# How to complete this task
With pictures omitted, the line containing "Where should I" and all later lines of the records below are to be restated word for word.

(Collected data entries)
'''

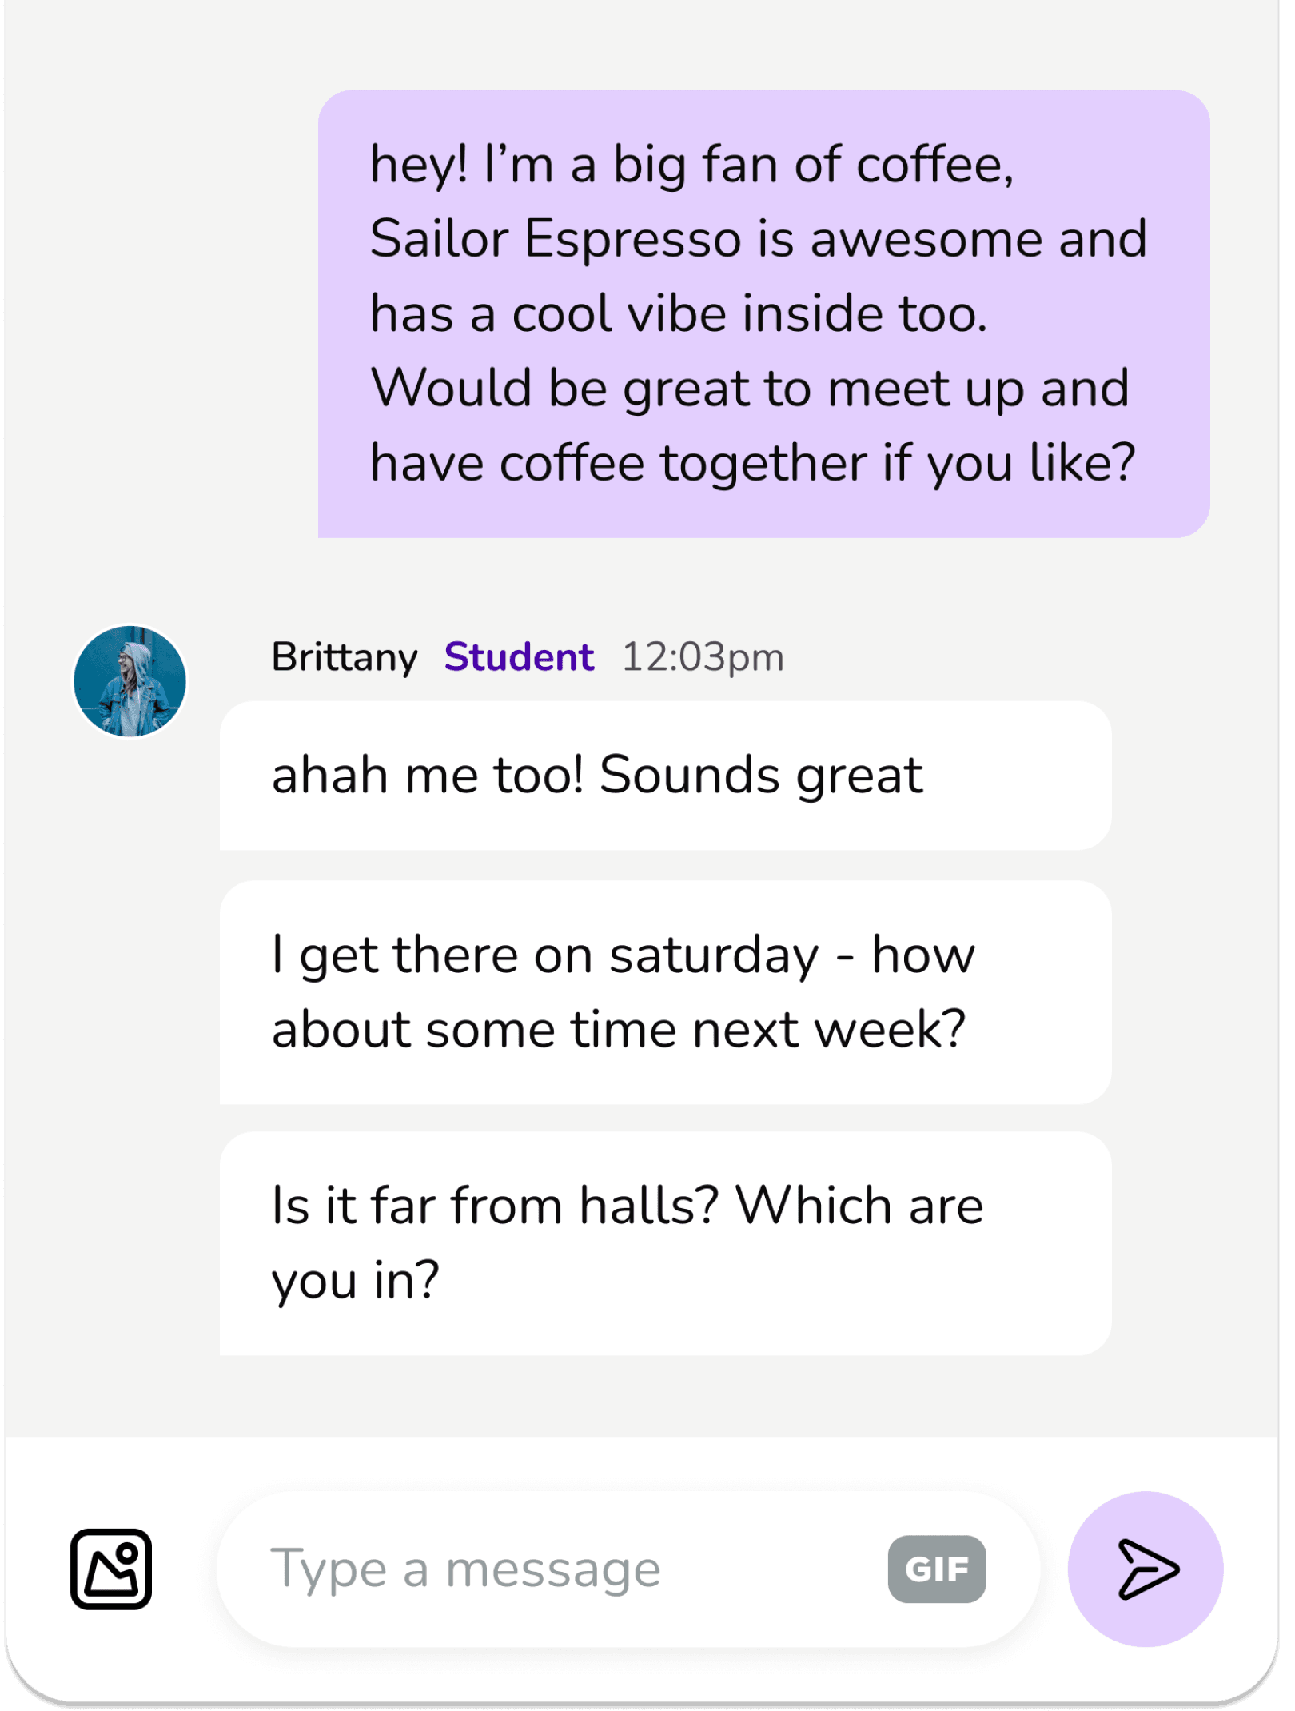The height and width of the screenshot is (1711, 1295).
Task: Click the Student link under the chat
Action: (x=517, y=658)
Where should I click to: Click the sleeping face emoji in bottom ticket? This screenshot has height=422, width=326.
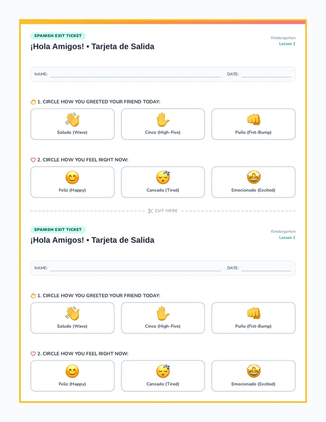[x=163, y=371]
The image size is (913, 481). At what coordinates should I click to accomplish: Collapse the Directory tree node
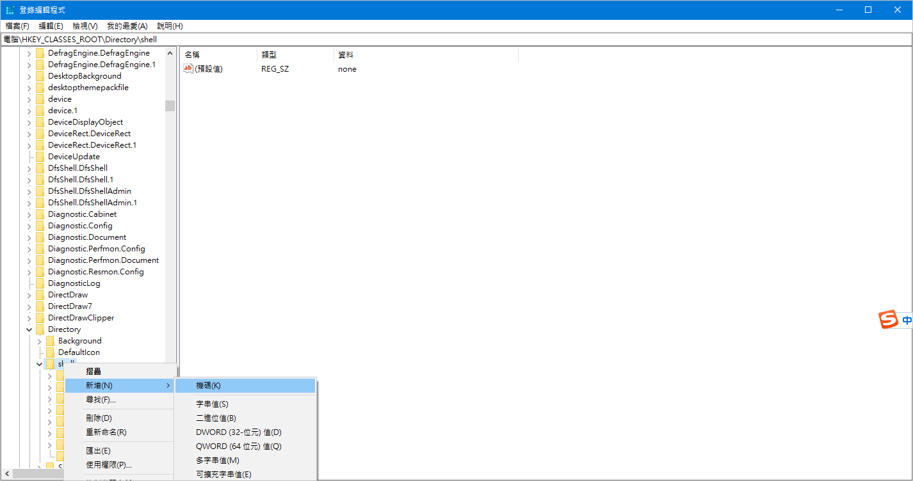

'''

# Reply to the task
Where should I click to: Click the sleeping face emoji in bottom ticket? This screenshot has height=422, width=326.
[x=163, y=371]
The image size is (913, 481). At what coordinates should I click to accomplish: Collapse the Directory tree node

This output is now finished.